Затем наместник прочел свой «Указ о милосердии», где перечислялось невероятное количество ересей, о которых мы слыхом не слыхивали. Например, чтение псалмов без «Gloria Patri» в конце и ритуал обрезания; ересь – умирая, поворачиваться лицом к стене, стелить чистые простыни по субботам, принадлежать к несторианцам или богомильцам, перерезать глотки животным и бог знает что еще. Чтение списка заняло полчаса. Закончив, легат сказал: у нас есть два дня, чтобы снять груз с души, а для этого надо прийти и заявить на себя или известного нам еретика. Все, кто воспользуется этим предложением, будут возвращены в лоно церкви без наказания. Старик Патарино, шутник, никогда не боялся начальников, тут же вскочил и объявил, что в юности его обрезали, уж больно тесная была крайняя плоть. Многие прыснули, но охранник ударил Патарино в висок и выволок из церкви. Кажется, старика потом бросили в колодец и до смерти забили камнями как нераскаявшегося жида и убийцу Христа.

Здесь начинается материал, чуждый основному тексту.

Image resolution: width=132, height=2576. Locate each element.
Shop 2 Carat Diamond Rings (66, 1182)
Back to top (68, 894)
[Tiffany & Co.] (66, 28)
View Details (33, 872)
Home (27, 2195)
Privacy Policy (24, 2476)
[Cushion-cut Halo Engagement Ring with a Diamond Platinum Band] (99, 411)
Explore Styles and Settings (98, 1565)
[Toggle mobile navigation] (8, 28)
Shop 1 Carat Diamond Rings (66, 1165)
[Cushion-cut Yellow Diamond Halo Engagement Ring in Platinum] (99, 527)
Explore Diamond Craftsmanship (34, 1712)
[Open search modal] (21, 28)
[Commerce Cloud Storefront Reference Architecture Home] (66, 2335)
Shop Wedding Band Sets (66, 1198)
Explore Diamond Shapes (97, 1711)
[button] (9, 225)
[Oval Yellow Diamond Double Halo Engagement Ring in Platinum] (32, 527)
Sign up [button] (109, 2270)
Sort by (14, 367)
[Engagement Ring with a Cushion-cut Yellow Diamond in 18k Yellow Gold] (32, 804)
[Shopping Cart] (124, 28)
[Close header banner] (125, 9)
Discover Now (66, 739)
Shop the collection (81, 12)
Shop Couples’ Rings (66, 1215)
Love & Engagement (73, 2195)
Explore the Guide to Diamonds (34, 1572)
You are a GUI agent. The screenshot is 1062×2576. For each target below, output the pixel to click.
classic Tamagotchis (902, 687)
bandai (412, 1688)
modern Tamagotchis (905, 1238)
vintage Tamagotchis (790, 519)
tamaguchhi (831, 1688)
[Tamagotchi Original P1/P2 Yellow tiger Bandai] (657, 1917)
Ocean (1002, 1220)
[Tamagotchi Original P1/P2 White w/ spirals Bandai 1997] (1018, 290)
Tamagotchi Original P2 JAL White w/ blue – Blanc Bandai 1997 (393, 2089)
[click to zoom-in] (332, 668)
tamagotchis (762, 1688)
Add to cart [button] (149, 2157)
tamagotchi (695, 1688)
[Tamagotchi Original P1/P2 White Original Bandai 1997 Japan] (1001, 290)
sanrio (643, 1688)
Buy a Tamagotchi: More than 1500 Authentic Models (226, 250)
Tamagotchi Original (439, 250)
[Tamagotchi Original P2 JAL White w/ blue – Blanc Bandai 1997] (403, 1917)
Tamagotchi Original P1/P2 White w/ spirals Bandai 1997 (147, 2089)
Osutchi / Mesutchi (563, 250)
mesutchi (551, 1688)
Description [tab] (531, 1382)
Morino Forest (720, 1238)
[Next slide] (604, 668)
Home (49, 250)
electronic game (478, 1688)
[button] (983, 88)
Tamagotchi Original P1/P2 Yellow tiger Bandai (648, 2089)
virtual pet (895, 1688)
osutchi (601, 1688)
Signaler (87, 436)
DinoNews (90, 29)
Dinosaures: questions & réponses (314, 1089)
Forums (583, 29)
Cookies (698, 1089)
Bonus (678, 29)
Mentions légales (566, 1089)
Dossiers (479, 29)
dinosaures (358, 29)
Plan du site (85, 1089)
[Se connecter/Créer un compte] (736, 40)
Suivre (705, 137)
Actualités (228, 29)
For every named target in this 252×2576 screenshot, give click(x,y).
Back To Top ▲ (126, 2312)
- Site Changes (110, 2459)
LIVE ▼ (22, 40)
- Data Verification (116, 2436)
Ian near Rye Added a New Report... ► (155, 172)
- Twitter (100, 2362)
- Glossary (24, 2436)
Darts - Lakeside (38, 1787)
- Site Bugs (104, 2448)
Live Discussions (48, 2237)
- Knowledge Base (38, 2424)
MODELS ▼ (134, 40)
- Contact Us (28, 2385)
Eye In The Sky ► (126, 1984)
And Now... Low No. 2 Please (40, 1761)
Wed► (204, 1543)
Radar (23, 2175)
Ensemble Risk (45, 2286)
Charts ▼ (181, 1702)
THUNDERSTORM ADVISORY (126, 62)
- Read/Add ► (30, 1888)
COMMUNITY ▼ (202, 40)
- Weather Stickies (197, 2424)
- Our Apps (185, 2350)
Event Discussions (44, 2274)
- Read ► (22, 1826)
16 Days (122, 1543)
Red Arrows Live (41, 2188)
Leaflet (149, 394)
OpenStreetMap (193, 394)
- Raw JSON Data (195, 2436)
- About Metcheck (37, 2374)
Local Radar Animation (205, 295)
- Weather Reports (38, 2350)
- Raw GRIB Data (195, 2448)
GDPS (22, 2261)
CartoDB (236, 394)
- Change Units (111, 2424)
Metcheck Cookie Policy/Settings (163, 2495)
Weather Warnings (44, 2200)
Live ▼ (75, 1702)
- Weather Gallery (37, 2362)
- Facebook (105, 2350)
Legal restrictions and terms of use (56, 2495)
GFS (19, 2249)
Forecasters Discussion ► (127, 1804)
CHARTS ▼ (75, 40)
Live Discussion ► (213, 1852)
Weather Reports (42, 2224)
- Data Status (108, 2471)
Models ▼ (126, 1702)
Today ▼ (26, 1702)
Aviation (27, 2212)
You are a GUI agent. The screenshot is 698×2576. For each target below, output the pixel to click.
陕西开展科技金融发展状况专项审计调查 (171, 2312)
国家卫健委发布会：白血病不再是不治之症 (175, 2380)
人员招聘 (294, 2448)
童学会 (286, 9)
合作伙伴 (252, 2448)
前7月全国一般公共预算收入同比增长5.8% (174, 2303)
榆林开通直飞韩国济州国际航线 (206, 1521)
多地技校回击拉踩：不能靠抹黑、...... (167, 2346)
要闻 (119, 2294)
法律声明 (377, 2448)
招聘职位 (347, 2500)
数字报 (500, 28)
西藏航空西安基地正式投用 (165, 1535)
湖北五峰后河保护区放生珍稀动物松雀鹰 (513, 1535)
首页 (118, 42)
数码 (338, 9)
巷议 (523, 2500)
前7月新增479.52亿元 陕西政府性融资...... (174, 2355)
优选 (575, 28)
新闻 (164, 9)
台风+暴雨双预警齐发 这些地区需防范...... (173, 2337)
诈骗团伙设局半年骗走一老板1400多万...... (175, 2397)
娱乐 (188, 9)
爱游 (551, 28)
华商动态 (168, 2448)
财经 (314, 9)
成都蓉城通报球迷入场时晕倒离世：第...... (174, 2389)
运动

Видя такую жестокость, люди стали искренне каяться, справедливо рассудив, что лучше уж самому себя «Говорить, чем ждать, когда из зависти или трусости это сделает кто-то другой. Были просто удивительные признания. Один человек сказал, что для колдовства брал землю с могилы нехорошего священника, другой – что у него был талисман от индейского чародея, а какая-то женщина призналась, что молилась Ошун для благополучного разрешения от бремени. Охранники записали их, а легат объявил, что они прощены. Затем он сказал, что в следующий вторник выйдет «Указ о вере», в котором будут разоблачены все нераскаявшиеся, а для этого он каждого жителя допросит лично.
Этот легат, кого сторонники без тени иронии называли Непорочный, был дьяволом в образе человека. Нет, я не шучу – буквально дьяволом. Настолько бесстрастный, что будто из дерева сделан. Походил на стервятника. Сам худой, как скелет, а лицо – словно кем-то небрежно вытесанное из полена. Местами плоское, как у Пиноккио на картинках. Голос – как шорох сухих листьев, а восседал легат на огромной черной лошади. Он вселял страх, и я направился прямиком к Сибиле – сказать ей, что надо уходить из города, пока не разверзся ад. У меня было такое чувство, будто я уже когда-то через него прошел и теперь вспомнил.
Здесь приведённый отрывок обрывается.